Son ingérence capricieuse dans, par exemple, la planification du déploiement de l’armée professionnelle avant l’invasion signifiait que les unités arrivaient souvent sans véhicules, médecins et autres composants essentiels. Il n’y avait aucun plan pour savoir quoi faire une fois les troupes américaines entrées à Bagdad. Il n’a pas pensé aux conséquences probables du démantèlement de l’armée irakienne, ni à la manière de faire face aux incendies criminels et aux émeutes post-invasion qui ont détruit ce qui restait de l’administration irakienne. Il a refusé d’accepter que l’escalade des attaques contre les unités américaines représentait autre chose qu’un effort d’arrière-garde des vestiges de l’ancien régime. Grâce à l’allongement des listes de victimes, le véritable état des choses ne pouvait être nié indéfiniment – ​​bien que Rumsfeld ait tenté pendant un certain temps de garder la réalité à distance en interdisant à son personnel d’utiliser le mot « insurgé », ainsi que « bourbier » et « résistance ».

Sa carrière antérieure aurait dû donner un avertissement clair qu’il y avait moins pour le petit auto-promoteur pugnace qu’il n’y paraissait. Sa contribution la plus marquante en tant que secrétaire à la Défense sous le président Ford a été de parrainer énergiquement une inflation flagrante dans les estimations de la menace militaire soviétique, avec le corollaire évident d’une augmentation proportionnelle des dépenses de défense américaines. Le budget du Pentagone avait subi une coupe inévitable après le retrait du Vietnam, mais sous les auspices de Rumsfeld, il a commencé une ascension régulière qui n’a été que brièvement interrompue par la disparition de l’ennemi soviétique en 1991 – et qui persiste à ce jour.

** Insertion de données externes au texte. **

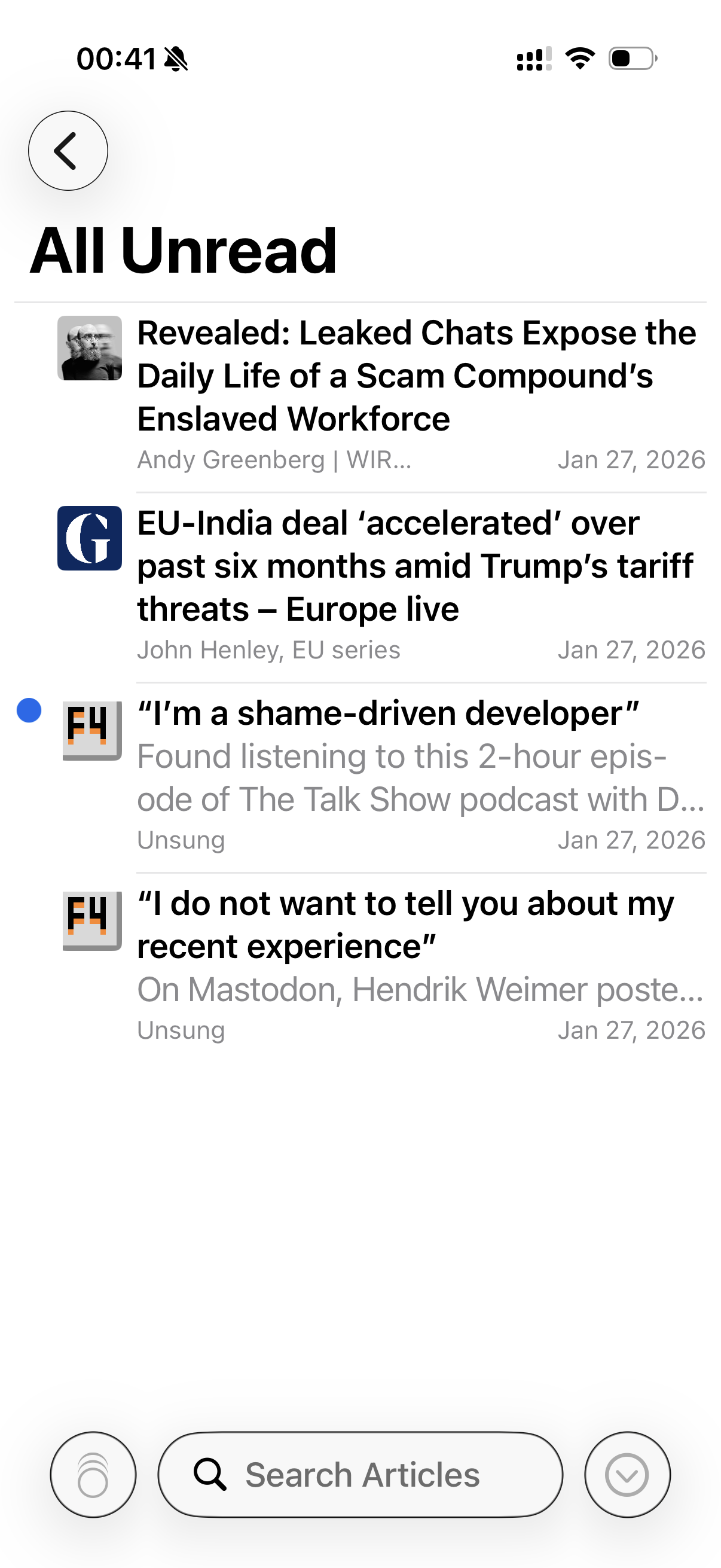Open the EU-India deal article
This screenshot has height=1568, width=721.
(x=416, y=566)
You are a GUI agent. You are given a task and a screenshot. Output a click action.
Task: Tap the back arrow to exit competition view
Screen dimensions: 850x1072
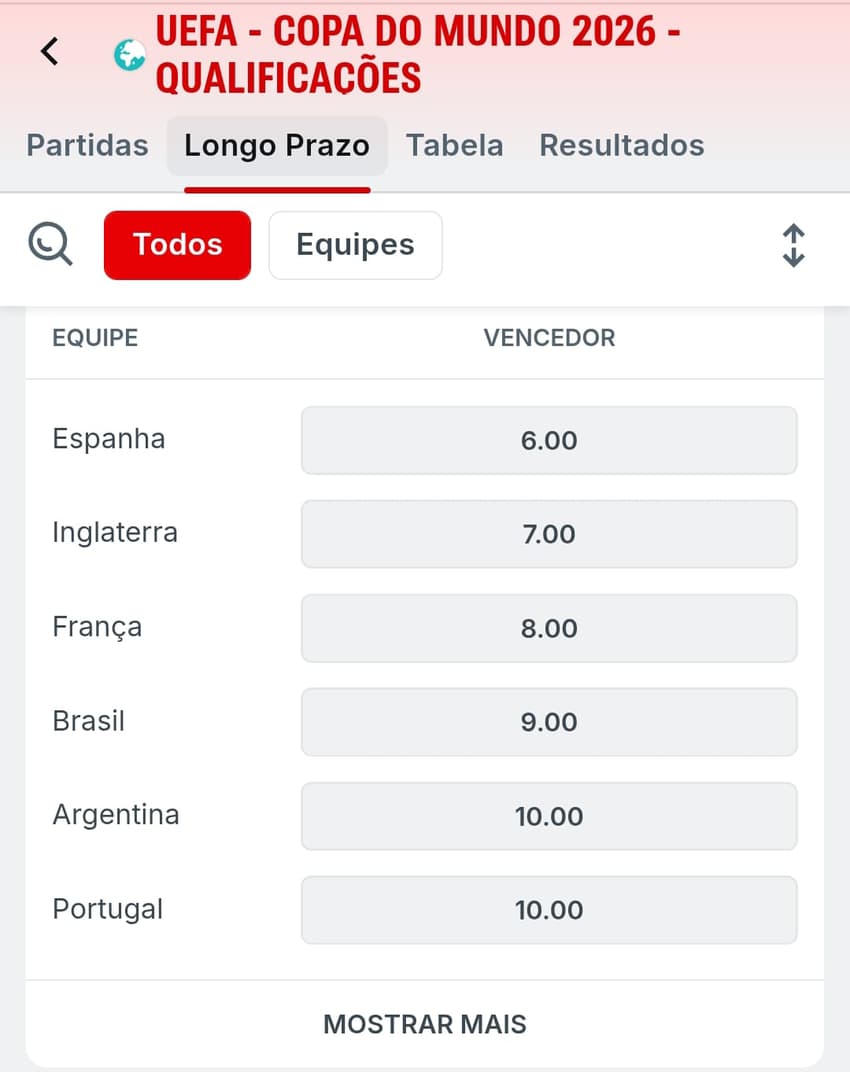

Un domaine dans lequel Rumsfeld connut un succès personnel notable dans la vie publique était un domaine dont il ne pouvait guère se vanter : ses efforts en tant qu’intrigant. En effet, il a reçu les éloges d’un maître du métier, Richard Nixon, qui a dit de lui, comme enregistré dans le système d’enregistrement secret de la Maison Blanche, qu' »il est un petit bâtard impitoyable ». Les mêmes compétences étaient évidentes dans sa carrière commerciale. Après avoir quitté ses fonctions lorsque Jimmy Carter est devenu président, il a été embauché par la famille Chicago Searle pour sauver GD Searle, leur société pharmaceutique. Le seul produit qui pouvait sauver l’entreprise était son édulcorant nouvellement découvert appelé aspartame. Malheureusement, il y avait des tests indiquant qu’il causait un cancer du cerveau à des rats, et les régulateurs refusaient raisonnablement d’autoriser sa libération. Rumsfeld s’est fait un devoir de renverser la décision. Cela lui a pris quatre ans, mais la courtoisie assidue de l’administration Reagan entrante a obtenu le résultat requis.

Un aspect plus remarquable de son héritage est son endurance. Là où il a autrefois encouragé une menace militaire soviétique spectrale et l’engraissement conséquent des profits complexes de la défense, ses successeurs déploient à peu près la même rhétorique sur les forces armées russes (réduites), tout en attisant l’alarme sur la menace chinoise prétendument en plein essor – comme, tout le temps , le budget du Pentagone ne cesse d’augmenter. Les fils et les filles de soldats et de marines américains qu’il a envoyés au Moyen-Orient sont toujours déployés dans la région, sans fin en vue. Plus grave encore, l’Irak lui-même est toujours en ruines. Pour paraphraser le mémorial de Christopher Wren dans la cathédrale Saint-Paul : si vous cherchez son héritage, regardez autour de vous.